Tuesday, February 25, 2014


Abstract: 36 yo Ecuadorian man with asymptomatic truncal hyperpigmentation x 8 months

HPI: The patient was seen on 2 January, 2014 complaining of the gradual development of hyperpigmentation on chest, abdomen and neck.  Good general health. He takes no medications by mouth.

O/E: confluent uniformly tan papules and plaques chest, abdomen, axillae and neck.  The primary lesions are barely elevated confluent papules and plaques. KOH negative.

Clinical Photos:

One Month Follow-up (Minocycline 100 mg b.i.d.)

Hyperkeratosis and papilloimatosis  c/w CARP
Photos courtesy of Lynne Goldberg, Dermatologist.  Boston University School of Medicine.  Department of Dermatology and Dermatopathology

Diagnosis:  Confluent and Reticulated Papillomatosis of Gougerot and Cartaud (CARP)

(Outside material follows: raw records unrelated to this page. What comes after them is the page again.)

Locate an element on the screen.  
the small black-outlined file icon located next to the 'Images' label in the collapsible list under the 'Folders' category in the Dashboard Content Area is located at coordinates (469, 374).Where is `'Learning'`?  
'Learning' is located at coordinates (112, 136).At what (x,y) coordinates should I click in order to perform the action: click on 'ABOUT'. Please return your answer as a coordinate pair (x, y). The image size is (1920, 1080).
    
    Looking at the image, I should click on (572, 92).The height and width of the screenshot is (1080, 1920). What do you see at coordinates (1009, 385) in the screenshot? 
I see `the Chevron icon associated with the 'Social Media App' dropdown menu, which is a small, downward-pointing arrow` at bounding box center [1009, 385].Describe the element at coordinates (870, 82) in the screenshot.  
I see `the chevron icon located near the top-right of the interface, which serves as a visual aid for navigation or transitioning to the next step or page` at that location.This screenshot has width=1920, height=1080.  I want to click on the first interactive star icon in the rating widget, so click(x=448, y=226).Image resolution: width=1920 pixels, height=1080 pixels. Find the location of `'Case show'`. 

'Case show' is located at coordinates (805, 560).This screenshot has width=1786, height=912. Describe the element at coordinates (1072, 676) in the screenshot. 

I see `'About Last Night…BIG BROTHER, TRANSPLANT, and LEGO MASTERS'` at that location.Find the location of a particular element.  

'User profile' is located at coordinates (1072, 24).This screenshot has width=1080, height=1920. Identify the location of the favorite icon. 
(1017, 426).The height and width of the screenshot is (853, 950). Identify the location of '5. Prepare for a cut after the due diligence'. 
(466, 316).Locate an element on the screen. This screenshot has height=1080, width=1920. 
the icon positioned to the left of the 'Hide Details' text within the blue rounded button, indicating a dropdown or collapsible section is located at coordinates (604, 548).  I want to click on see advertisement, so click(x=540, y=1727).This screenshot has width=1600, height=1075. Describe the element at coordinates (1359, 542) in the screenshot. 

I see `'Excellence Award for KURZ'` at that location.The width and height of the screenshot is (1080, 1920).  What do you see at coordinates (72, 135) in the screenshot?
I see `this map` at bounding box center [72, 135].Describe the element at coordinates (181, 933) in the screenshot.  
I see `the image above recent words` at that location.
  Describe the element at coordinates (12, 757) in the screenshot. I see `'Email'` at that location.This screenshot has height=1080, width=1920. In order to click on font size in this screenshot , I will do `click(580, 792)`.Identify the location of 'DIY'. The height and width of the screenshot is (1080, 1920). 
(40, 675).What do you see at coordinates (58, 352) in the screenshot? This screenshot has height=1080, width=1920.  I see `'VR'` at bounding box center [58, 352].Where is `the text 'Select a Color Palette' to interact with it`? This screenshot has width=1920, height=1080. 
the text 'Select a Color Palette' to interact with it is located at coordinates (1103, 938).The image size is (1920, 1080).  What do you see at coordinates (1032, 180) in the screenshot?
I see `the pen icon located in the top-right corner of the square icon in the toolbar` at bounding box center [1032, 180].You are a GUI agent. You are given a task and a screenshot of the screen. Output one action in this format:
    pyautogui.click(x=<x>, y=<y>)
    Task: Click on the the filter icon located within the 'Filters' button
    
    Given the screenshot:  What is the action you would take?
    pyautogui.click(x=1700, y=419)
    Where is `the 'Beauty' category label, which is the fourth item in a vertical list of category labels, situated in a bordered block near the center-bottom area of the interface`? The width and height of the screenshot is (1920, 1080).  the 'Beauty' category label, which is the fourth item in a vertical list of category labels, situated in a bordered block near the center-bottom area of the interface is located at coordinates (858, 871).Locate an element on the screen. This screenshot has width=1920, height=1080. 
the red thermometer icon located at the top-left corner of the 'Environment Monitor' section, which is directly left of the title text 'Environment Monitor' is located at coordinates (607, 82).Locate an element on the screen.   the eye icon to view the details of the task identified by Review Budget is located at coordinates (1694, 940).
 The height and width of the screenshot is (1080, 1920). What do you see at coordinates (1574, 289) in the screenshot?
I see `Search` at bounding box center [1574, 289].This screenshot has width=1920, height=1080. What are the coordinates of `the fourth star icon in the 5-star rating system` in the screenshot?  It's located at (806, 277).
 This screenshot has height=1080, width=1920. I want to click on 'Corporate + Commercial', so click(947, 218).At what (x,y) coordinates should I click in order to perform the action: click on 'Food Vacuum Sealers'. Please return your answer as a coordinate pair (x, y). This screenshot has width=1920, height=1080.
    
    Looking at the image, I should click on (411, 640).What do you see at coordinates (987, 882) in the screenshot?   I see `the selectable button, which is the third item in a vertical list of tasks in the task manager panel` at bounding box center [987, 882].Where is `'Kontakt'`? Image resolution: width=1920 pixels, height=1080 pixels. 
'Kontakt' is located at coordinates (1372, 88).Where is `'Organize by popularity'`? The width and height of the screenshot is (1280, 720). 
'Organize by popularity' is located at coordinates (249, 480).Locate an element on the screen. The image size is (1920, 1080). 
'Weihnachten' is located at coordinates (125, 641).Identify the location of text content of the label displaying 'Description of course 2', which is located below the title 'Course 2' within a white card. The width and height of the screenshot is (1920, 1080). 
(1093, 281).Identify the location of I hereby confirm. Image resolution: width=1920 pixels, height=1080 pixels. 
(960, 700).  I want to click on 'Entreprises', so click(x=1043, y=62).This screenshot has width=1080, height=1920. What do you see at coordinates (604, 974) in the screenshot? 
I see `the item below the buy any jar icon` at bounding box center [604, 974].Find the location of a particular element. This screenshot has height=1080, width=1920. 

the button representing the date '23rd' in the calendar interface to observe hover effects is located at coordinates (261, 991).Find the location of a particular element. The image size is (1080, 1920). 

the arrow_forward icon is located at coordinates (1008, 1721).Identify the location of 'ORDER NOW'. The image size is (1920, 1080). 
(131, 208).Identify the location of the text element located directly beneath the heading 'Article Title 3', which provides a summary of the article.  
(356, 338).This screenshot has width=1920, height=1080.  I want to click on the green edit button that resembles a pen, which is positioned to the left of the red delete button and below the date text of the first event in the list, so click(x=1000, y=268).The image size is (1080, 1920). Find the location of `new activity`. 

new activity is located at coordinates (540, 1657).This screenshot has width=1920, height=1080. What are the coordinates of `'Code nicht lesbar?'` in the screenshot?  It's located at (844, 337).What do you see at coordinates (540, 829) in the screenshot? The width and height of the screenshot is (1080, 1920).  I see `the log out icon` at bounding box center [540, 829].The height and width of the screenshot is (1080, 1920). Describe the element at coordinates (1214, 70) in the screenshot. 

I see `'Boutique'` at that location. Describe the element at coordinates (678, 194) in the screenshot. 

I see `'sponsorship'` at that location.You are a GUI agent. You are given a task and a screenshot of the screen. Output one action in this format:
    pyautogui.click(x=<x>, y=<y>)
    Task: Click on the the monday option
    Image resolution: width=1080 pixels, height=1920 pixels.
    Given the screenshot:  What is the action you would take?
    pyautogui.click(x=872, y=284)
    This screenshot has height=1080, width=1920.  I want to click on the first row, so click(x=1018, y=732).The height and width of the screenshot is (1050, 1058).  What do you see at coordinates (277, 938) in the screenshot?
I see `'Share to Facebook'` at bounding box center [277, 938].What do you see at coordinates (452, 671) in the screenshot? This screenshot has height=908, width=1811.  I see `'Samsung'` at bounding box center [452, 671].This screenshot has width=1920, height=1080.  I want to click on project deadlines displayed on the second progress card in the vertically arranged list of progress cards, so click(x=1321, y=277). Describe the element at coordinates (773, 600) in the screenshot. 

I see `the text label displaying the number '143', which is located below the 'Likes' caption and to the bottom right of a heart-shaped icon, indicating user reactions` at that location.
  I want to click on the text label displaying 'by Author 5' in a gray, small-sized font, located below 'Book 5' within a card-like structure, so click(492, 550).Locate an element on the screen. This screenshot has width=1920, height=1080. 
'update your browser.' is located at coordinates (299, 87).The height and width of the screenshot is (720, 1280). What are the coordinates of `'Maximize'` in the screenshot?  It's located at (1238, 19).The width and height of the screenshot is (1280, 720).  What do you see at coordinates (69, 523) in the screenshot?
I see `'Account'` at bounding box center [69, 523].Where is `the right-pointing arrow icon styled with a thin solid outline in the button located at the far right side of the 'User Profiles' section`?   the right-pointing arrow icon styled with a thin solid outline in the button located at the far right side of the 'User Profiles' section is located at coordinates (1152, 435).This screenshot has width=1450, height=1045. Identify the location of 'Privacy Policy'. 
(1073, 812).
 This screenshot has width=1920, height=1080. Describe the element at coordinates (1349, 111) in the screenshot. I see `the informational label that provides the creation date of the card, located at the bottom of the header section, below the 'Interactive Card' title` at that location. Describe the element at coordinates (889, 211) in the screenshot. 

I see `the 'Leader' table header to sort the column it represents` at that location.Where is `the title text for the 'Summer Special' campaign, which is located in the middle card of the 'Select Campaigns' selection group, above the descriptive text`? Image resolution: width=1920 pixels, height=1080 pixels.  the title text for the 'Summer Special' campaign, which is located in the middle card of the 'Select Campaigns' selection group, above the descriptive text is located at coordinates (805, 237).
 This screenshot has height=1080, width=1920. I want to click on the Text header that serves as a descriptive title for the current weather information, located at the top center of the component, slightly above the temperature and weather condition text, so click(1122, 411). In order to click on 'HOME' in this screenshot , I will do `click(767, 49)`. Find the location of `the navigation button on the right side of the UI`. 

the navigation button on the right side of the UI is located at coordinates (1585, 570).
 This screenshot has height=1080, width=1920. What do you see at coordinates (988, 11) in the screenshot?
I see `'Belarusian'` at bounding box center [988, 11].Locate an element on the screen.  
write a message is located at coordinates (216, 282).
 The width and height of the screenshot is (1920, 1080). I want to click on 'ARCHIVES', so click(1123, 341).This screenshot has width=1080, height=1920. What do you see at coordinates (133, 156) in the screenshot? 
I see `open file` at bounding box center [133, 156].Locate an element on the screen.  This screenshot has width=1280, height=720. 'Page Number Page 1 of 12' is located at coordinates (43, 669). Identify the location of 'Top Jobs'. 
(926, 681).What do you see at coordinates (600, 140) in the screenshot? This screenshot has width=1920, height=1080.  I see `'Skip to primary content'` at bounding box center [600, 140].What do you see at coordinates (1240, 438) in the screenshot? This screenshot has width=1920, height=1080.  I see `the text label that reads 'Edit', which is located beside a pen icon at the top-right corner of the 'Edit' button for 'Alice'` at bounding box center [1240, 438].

Course:  The patient was placed on minocycline 100 mg b.i.d. and will be seen in followup in one month.  At one month, his CARP has resolved completely,

Discussion: CARP is a true "dermatologic vignette."  Once it is seen a few times, the diagnosis is clear.  Etiology is still a question, but the disorders remarkable improvement with minocycline should give us some clues.  Azithromycin appears equally as effective.  It also costs less than minocycline and has a more benign side-effect profile.

1. eMedicine CARP

2.   Confluent and reticulated papillomatosis : a review of the literature.
Scheinfeld N.  Am J Clin Dermatol. 2006;7(5):305-13.
Confluent and reticulated papillomatosis (CARP) was first described >60 years ago. It is distinct from acanthosis nigricans. This article presents the results of a review of the literature in MEDLINE through May 2006 using the terms 'confluent and reticulated papillomatosis', 'reticulated and confluent papillomatosis of Gougerot and Carteaud', and 'reticulated papillomatosis'. A recent report has linked the presence of Dietzia spp. (family: Dietziaceae; suborder: Corynebacterineae; order: Actinomycetales) in the skin to CARP. CARP has also been linked to defects in keratinization. CARP has been reported worldwide and occurs in both sexes, all age groups, and all races. The disorder can initially manifest as hyperkeratotic or verrucous papules that coalesce to form a reticular pattern peripherally and confluent plaques centrally. Although a variety of treatments for CARP exist, oral minocycline 50-100mg twice daily has been the preferred treatment. However, recent reports of the effectiveness of azithromycin 250-500mg three times weekly may make azithromycin the preferred treatment for CARP, since it has a more benign adverse effect profile than minocycline. Other effective antibacterial treatments include fusidic acid 1000mg daily, clarithromycin 500mg daily, erythromycin 1000mg daily, tetracycline 500mg twice daily, and cefdinir 300mg twice daily. If a recent finding that CARP is caused by a bacterial microorganism is replicated, treatment should likely be determined by bacterial sensitivities, antibacterial adverse effect profiles, and cost considerations. Other oral treatments of CARP that are effective but currently disfavored because of the effectiveness of minocycline include isotretinoin, acitretin, and etretinate. There have been mixed reports regarding the effectiveness of topical treatments, which include selenium sulfide, ketoconazole cream, tretinoin, tazarotene, tacalcitol, and calcipotriene (calcipotriol).